## WHAT NEEDS TO BE DONE:
Below are the records; pull every line that includes "dropdown".

BEGIN

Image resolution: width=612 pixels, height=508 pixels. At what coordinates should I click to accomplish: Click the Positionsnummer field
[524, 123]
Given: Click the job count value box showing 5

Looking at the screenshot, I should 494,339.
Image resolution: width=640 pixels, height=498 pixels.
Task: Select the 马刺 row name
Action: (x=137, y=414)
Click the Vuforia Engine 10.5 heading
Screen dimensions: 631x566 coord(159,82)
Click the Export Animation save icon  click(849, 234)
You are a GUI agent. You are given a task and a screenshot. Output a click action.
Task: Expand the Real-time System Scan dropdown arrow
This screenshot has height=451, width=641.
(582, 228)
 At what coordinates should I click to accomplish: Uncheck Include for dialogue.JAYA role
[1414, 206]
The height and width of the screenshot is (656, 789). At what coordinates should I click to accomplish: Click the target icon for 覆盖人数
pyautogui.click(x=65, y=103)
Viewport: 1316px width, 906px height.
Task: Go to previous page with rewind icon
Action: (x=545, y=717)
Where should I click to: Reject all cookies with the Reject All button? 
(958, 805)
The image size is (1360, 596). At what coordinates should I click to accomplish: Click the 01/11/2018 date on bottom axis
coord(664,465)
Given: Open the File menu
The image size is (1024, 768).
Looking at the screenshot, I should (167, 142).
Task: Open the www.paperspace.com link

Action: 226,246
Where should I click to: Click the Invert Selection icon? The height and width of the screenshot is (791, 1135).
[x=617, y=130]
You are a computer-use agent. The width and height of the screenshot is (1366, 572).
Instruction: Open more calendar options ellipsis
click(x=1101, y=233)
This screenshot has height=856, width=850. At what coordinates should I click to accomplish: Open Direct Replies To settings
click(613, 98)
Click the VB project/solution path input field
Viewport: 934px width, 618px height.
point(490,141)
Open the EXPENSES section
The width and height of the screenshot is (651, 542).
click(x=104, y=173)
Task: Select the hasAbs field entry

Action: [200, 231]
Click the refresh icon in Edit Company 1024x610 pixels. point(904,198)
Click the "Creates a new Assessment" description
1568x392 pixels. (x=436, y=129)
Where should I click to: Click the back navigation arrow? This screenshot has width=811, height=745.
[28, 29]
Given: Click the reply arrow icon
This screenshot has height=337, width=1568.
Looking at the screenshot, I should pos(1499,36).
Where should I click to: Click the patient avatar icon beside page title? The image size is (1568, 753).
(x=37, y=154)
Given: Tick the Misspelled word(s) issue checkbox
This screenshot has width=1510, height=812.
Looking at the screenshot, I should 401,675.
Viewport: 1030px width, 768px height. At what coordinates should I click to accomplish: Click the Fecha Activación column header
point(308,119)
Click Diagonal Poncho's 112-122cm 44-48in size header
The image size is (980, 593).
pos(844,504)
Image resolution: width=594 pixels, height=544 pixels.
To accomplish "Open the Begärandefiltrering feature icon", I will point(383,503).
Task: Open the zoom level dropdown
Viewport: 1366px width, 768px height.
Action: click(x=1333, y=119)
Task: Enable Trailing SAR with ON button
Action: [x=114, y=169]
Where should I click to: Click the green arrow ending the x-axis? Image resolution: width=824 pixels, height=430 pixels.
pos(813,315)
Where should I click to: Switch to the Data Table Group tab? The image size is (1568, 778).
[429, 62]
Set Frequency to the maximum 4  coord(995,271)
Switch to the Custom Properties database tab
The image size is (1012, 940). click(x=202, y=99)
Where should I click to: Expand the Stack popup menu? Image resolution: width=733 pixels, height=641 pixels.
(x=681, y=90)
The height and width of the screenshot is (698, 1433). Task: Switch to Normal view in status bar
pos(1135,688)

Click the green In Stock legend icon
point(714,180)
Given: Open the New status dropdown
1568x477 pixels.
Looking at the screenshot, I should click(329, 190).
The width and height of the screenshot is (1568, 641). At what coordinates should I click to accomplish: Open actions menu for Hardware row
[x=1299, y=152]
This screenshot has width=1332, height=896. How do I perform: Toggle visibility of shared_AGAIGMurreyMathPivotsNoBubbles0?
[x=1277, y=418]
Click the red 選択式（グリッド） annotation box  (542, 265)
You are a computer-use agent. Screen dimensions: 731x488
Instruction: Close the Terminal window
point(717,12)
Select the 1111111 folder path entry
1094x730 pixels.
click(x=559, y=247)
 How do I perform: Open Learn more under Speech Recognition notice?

END

## ANSWER FOR THE TASK:
Task: Expand the Real-time System Scan dropdown arrow
Task: Open the zoom level dropdown
Given: Open the New status dropdown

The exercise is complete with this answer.